# start of Quoted passage
United States: The Machine of a Dream

  • Nonfarm payrolls increased 199K in November, and the unemployment rate fell 0.2 percentage points to 3.7%. The decline in the already historically low unemployment rate suggests that while the labor market is cooling, it remains exceptionally tight.
  • Next week: Consumer Price Index (Tue.), Retail Sales (Thu.), Industrial Production (Fri.)

International: Global Central Banks Holding Steady

  • This week saw monetary policy announcements from Australia and Canada that held policy steady, although their accompanying statements were perhaps less hawkish than expected. The Reserve Bank of India also held its repo rate at 6.50% but, given strong growth and upside inflation risks, said it would remain focused on the withdrawal of policy accommodation.
  • Next week: Bank of England Policy Rate (Thu.), European Central Bank Deposit Rate (Thu.), China Retail Sales & Industrial Output (Fri.)
# end of Quoted passage
Exercise requirements =>
A) Check each statement against the economic summary and answer yes or no, quoting the words that decide it: (i) The unemployment rate in November was 3.7%. (ii) The Reserve Bank of India raised its repo rate. (iii) The Bank of England Policy Rate announcement is scheduled for Friday.
B) According to the economic summary, by how much did nonfarm payrolls increase in November?
C) Write the next part of the economic summary, picking up after its final line.
The listing after this point is separate material with no connection to the economic summary.
# start of Data provided
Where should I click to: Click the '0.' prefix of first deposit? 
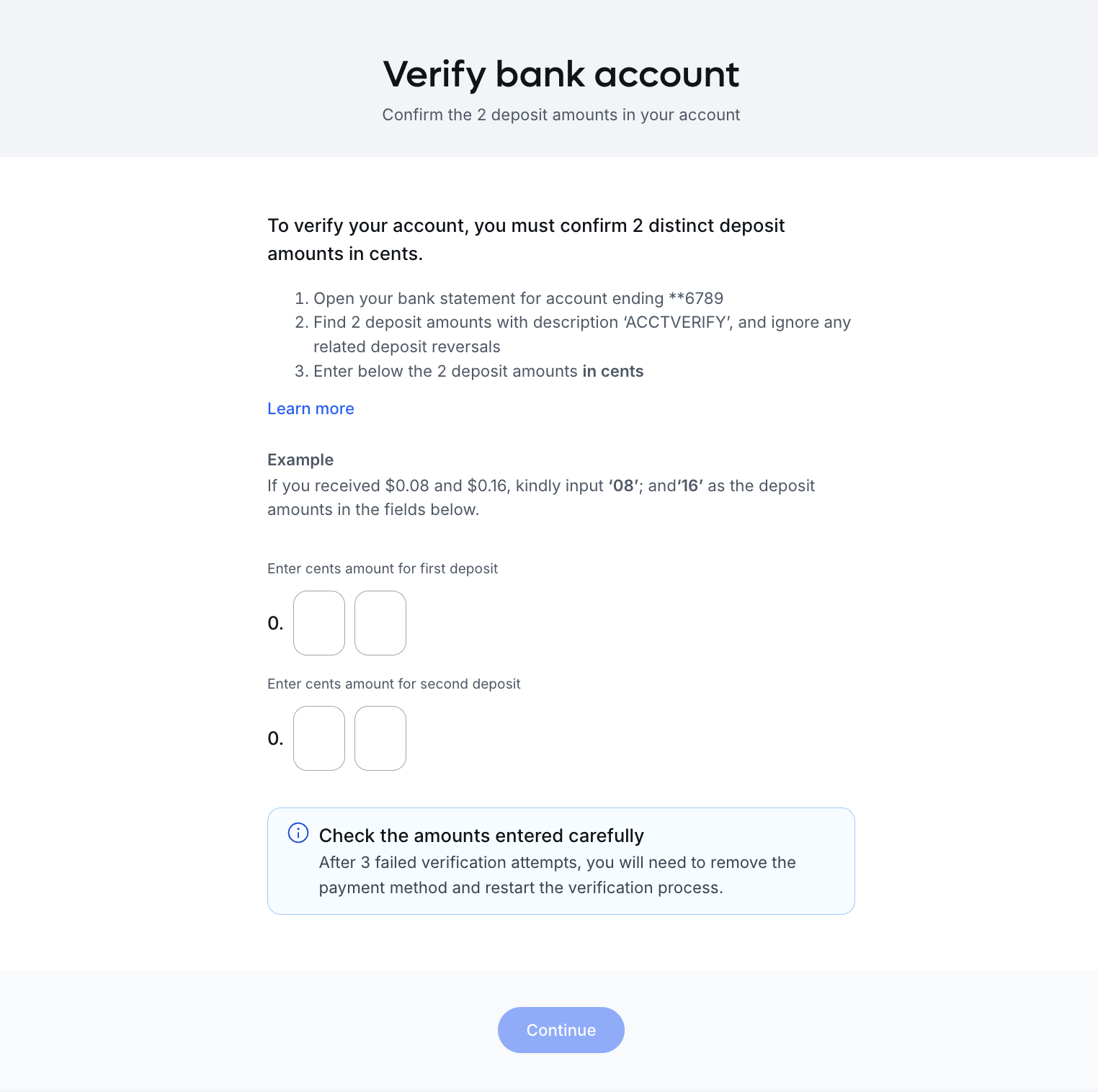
# end of Data provided
Exercise results =>
A)
(i) Yes: "the unemployment rate fell 0.2 percentage points to 3.7%"
(ii) No: "The Reserve Bank of India also held its repo rate at 6.50%"
(iii) No: "Bank of England Policy Rate (Thu.)"

B) Nonfarm payrolls increased by 199K.

C)
Interest Rate Watch: At the Summit, but When to Climb Down?

  • We see the FOMC leaving the fed funds target range at its current level of 5.25-5.50% at the conclusion of its upcoming meeting on December 13. If realized, the third consecutive hold would suggest that the fed funds rate probably has reached its cycle peak. As such, the conversation will likely shift toward eventual rate cuts.

Credit Market Insights: Balancing Act: Household Balance Sheet Changes in Q3

  • Yesterday, the Federal Reserve Board released Q3 data for the financial accounts of the United States. The data showed U.S. household net worth fell over $1.3 trillion on the back of a declining stock market. Net worth of the household sector now sits at roughly $151 trillion.

Topic of the Week: Oil Prices Leg Lower

  • Commodity prices have been a topic of conversation for most of the last two years. Geopolitical conflicts have whipped energy and food prices around for most of the last 24 months, and while geopolitical events persist, supply and demand imbalances are creating new volatility, particularly for oil prices.

Full report here.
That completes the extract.